Christian spirituality and other faiths often agree on this nothing. We Christians tend to term this as personal, but the impersonal is part of our tradition, likewise. In the impersonal we often speak the same language as Buddhists, where the idea of emptiness, or Emptiness, is more central in its teaching. In Christianity this teaching tends to be relegated to less mainstream teachings, in contemplative spirituality. In Hinduism the many thousands of gods and goddesses, the spiritual Hindu affirms, are ways of imaging and worshipping one Reality, one God, the One (Brahman). So, whether coming from the plurality of images in Hinduism or such an emphasis on One as in Islam or Judaism, we can arrive at one acceptance that there is only a single Nothing, whatever we call That - by one name or many names or no name. The Name Itself is single, is One. Even the ground of the Christian Trinity is One, as the apostolic Church recognizes, and has from the beginning, while many Christians tend to treat the Trinity as three personal Beings, or Gods. The principal formulators of the orthodox teaching on the Trinity clarified that the Trinity is not an explanation of the One, or God, but an image that points to the Truth Itself. However, this teaching may, better than any other, point to the intuition of the lively, beautiful paradox of the One-being-the-Many and the Many-being-the-One.

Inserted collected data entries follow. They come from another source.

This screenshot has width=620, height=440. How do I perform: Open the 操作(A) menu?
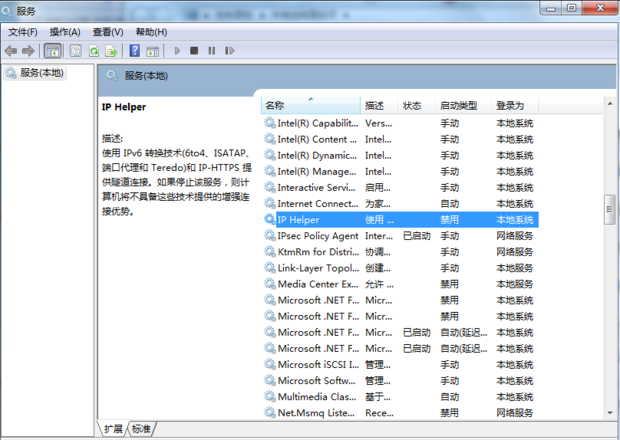click(x=65, y=32)
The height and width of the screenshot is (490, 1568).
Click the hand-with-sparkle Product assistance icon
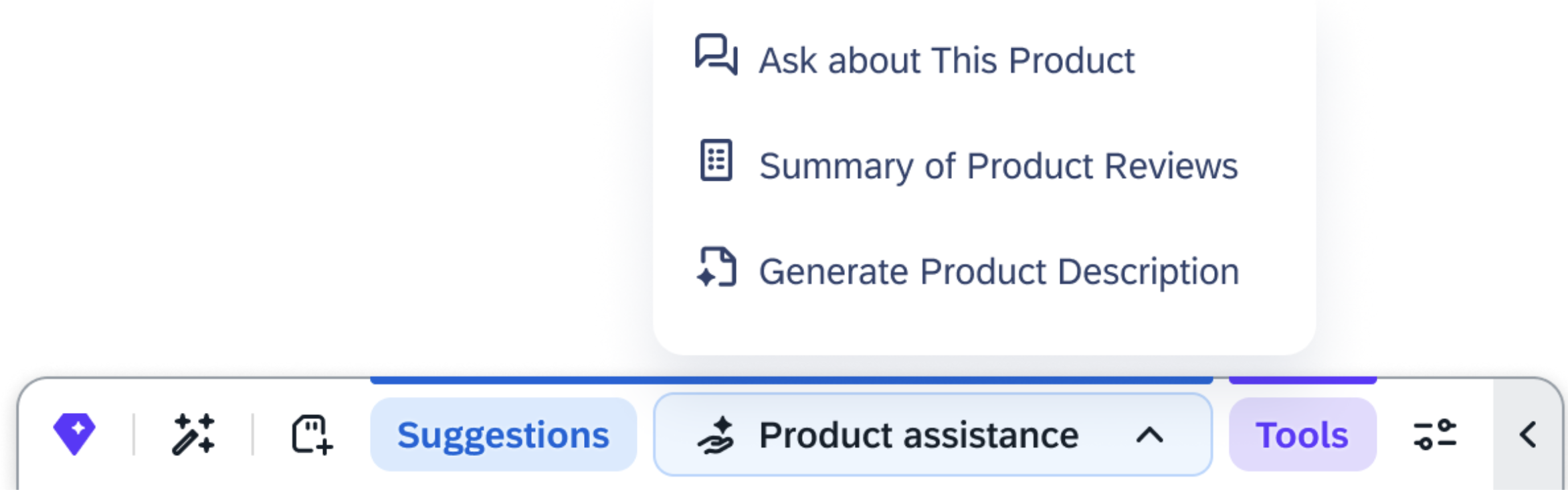(716, 435)
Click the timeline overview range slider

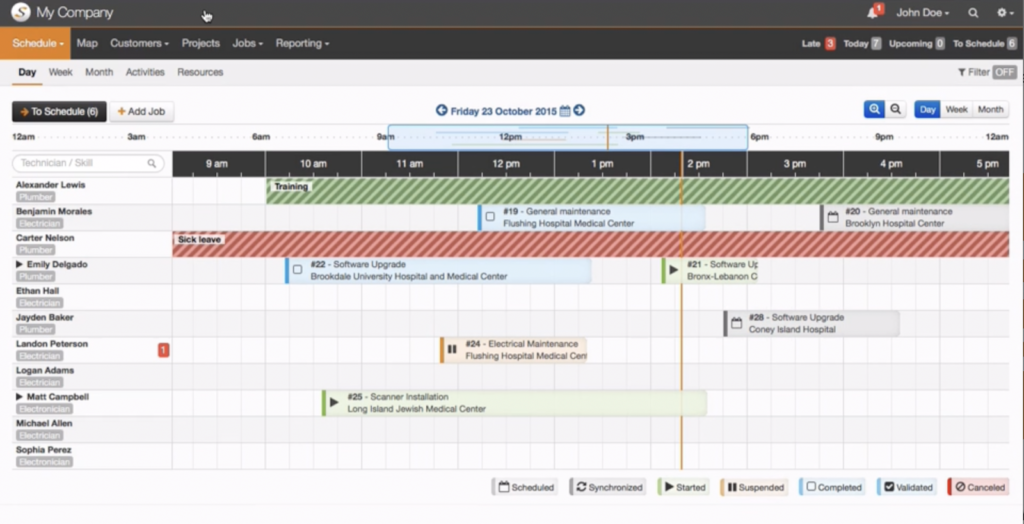(567, 137)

Christian contemplation is a return to Emptiness, not as an absence but as the absence of thing-ness. Actually, this nothing, or no-thing, is the fecund Ground of everything. Therefore, the Ground is the ground of even our sense and talk of No-Thing. If we trace all things back, we return to Emptiness. Yet, this Emptiness is not another thing among things, and this Nothing is not an object we can relate with, except as that Nothing expresses itself to us, in Grace. This is part of the teaching about Christ, the Word, in the Christian scriptures. The Word is the formless Presence, while the Christ represents the expression of the Word in form, in body. Mary, representing matter, or Mother, is the means of that Formless becoming form. So, in Buddhism we hear the Buddha teach, "Form is Emptiness, Emptiness is Form." We Christians can say, "The Word is Jesus, Jesus is the Word." Saying this is enough, and the very seeking to understand this easily leads us into the arrogance of the mind, not the humbleness and poverty required of Pure Faith and Disinterested Love.

Without further explanation, which tends to take us away and trap us in thing-ness, by words about Nothing, I leave you with these words from St. John of the Cross, from Ascent of Mount Carmel, and with the challenge to consider seeing yourself as the widow, who in her having nothing to give gives all she has to give - in this paradox is the Mystery of all true faith:

To reach satisfaction in everything,
desire satisfaction in nothing.
To come to possession of everything,
desire the possession of nothing.
To arrive at being all,
desire to be nothing.
To come to the knowledge of everything,
desire the knowledge of nothing.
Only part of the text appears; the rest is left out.